Texte fourni

Abattage des platanes : je poursuis le combat

Prenant connaissance du bon état phytosanitaire des platanes de l’avenue Jean Jaurès et de la confirmation par la Préfecture des Hauts-de-Seine de la nécessité d’une dérogation pour les abattre, j’ai déposé début septembre un recours devant le juge administratif.

Par ordonnance du 20 septembre, celui-ci a rejeté le référé suspensif. Je prends acte de cette décision.

 

Le combat se poursuit !

Si l’urgence à suspendre les travaux  n’est pas retenue , rien n’est encore tranché sur le fond (2ème référé déposé). Aussi ma mobilisation reste totale et, à ce stade,je poursuis bien évidemment l’action que j’ai engagée pour préserver les arbres de l’avenue.

Le diagnostic phytosanitaire identifie 24 arbres à abattre, recommande un meilleur soin dans l’entretien des autres mais ne condamne aucun d’ente eux à moyen terme.

Une 2ème phase de travaux d’abattage ne faisant pas encore l’objet d’un arrêté du Maire est prévue courant novembre-décembre. Quelques platanes seraient déplacés à la même époque.

La transplantation d’un arbre est une opération technique délicate qui nécessite normalement un cernage préalable pendant plusieurs mois. Vu le calendrier des travaux, cette préparation n’a pas été prévue. La réussite de l’opération demeure donc hasardeuse et la probabilité de survie des arbres transplantés (et en bonne santé aujourd’hui) n’est aucunement garantie. Aussi les derniers arbres en bon état phytosanitaire doivent rester en place.

Questions de lecture
A – Répondez aux questions suivantes d'après le texte sur l'abattage des platanes :
(i) Devant quel juge le recours a-t-il été déposé début septembre ?
(ii) Combien d'arbres le diagnostic phytosanitaire identifie-t-il à abattre ?
(iii) À quelle période la 2ème phase de travaux d'abattage est-elle prévue ?
B – Citez le passage du texte sur l'abattage des platanes compris entre « Prenant connaissance du » et « à moyen terme. », ces deux segments inclus.

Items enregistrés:

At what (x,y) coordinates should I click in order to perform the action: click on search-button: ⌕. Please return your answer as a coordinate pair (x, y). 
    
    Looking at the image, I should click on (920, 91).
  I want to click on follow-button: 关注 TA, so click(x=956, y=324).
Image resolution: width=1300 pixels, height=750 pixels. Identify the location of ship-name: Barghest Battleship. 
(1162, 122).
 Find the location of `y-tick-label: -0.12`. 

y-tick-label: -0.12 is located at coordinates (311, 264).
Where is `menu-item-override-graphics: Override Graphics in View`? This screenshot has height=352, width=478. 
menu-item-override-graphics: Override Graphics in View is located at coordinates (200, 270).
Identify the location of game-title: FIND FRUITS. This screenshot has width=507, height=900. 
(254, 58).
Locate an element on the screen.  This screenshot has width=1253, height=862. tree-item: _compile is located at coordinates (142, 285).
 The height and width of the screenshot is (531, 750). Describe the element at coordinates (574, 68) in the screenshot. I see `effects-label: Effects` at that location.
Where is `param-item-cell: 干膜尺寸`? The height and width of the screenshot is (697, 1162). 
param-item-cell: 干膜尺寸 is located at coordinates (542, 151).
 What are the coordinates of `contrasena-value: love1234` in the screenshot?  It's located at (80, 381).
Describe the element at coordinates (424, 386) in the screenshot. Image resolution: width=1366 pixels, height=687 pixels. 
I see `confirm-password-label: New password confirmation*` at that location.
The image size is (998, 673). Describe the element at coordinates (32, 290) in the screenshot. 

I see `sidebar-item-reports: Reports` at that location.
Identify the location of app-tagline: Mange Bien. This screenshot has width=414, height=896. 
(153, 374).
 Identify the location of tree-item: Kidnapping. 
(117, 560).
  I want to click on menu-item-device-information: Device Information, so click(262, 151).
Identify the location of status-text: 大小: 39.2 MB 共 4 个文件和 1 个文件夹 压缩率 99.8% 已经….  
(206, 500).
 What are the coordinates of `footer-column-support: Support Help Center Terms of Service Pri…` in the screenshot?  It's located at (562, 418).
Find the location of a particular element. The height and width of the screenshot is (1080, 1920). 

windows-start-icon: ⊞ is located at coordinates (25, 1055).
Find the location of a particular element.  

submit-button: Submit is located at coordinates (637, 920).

Vos réponses écrites
A –
(i) Devant le juge administratif.
(ii) 24 arbres.
(iii) Courant novembre-décembre.

B –
Prenant connaissance du bon état phytosanitaire des platanes de l’avenue Jean Jaurès et de la confirmation par la Préfecture des Hauts-de-Seine de la nécessité d’une dérogation pour les abattre, j’ai déposé début septembre un recours devant le juge administratif.

Par ordonnance du 20 septembre, celui-ci a rejeté le référé suspensif. Je prends acte de cette décision.

 

Le combat se poursuit !

Si l’urgence à suspendre les travaux  n’est pas retenue , rien n’est encore tranché sur le fond (2ème référé déposé). Aussi ma mobilisation reste totale et, à ce stade,je poursuis bien évidemment l’action que j’ai engagée pour préserver les arbres de l’avenue.

Le diagnostic phytosanitaire identifie 24 arbres à abattre, recommande un meilleur soin dans l’entretien des autres mais ne condamne aucun d’ente eux à moyen terme.